“O amor não sei explicar…”

Crônica de Milene Sousa sobre o tão esperado acesso do Remo à Série C do Brasileirão.

Milene Sousa

Foto: Salim Wariss
Foto: Salim Wariss

Eram seis horas da manhã quando o meu sono foi embora literalmente. Em alguns casos, o sono sequer deu o ar da graça. Não tinha espaço para ele, não. A ansiedade e o nervosismo se abraçaram e não saíram tão cedo no coração de muitos azulinos espalhados pela cidade. Aquele domingo, o mais esperado, demorava a passar.

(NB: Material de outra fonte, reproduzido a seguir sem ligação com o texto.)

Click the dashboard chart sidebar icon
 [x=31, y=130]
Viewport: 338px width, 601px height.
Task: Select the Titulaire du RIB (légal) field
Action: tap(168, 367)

Não só o domingo, mas a semana que o antecedia também foi demorada. As filas pelo estádio, lojas e sede não cessaram; os ingressos acabaram rapidamente, e valor do mesmo, entre críticas ou elogios, foi aceito diante do que mais interessava: ver o Clube do Remo jogar. Nada, além disso, era mais importante.

Foto: Milene Sousa
Foto: Milene Sousa

Já eram três da tarde e a chuva apareceu pelo Colosso do Bengola. Ninguém, porém, arredou o pé dali. Música alta, churrasco e cerveja distraíram e ajudaram a passar o tempo. Pedestres, motos e carros buscaram espaço em meio a lama que não era pouca devido ao toró que caiu, fora a enorme desorganização ao redor do estádio. E chegava mais gente. Os ônibus lotados eram muitos. As vans também não, e o engarrafamento era impressionante diante do tempo que faltava para o jogo começar. Muitas pessoas – inclusive eu – cansadas de esperar, desceram dos veículos e foram andando para o estádio.

Foto: Salim Wariss
Foto: Salim Wariss

Mais impressionante ainda foi a torcida que não se calou em momento algum. O time entrou em campo e a cantoria foi ensurdecedora, quem ficou parado não ficou  isento da emoção que foi sentir a arquibancada tremer. Noventa minutos iniciaram. Um, dois, três gols. É inexplicável! Na hora de comemorar aquela bola na rede, torcedores caíram, casais de namorados e muitos outros que nem se conheciam compartilharam ainda mais aquele amor em comum ao se abraçarem. Até crianças choravam e no ombro de seus pais tremulavam as suas bandeiras. Mesmo com o bom resultado, alguns continuavam com as mãos estendidas segurando um terço. A reza em meio ao profano não era pouca. E mesmo com um gol do adversário, o 3 x 1 (aliado ao 0 x 1 fora de casa) garantiu que sete anos de apreensão começasse a se esvair ali.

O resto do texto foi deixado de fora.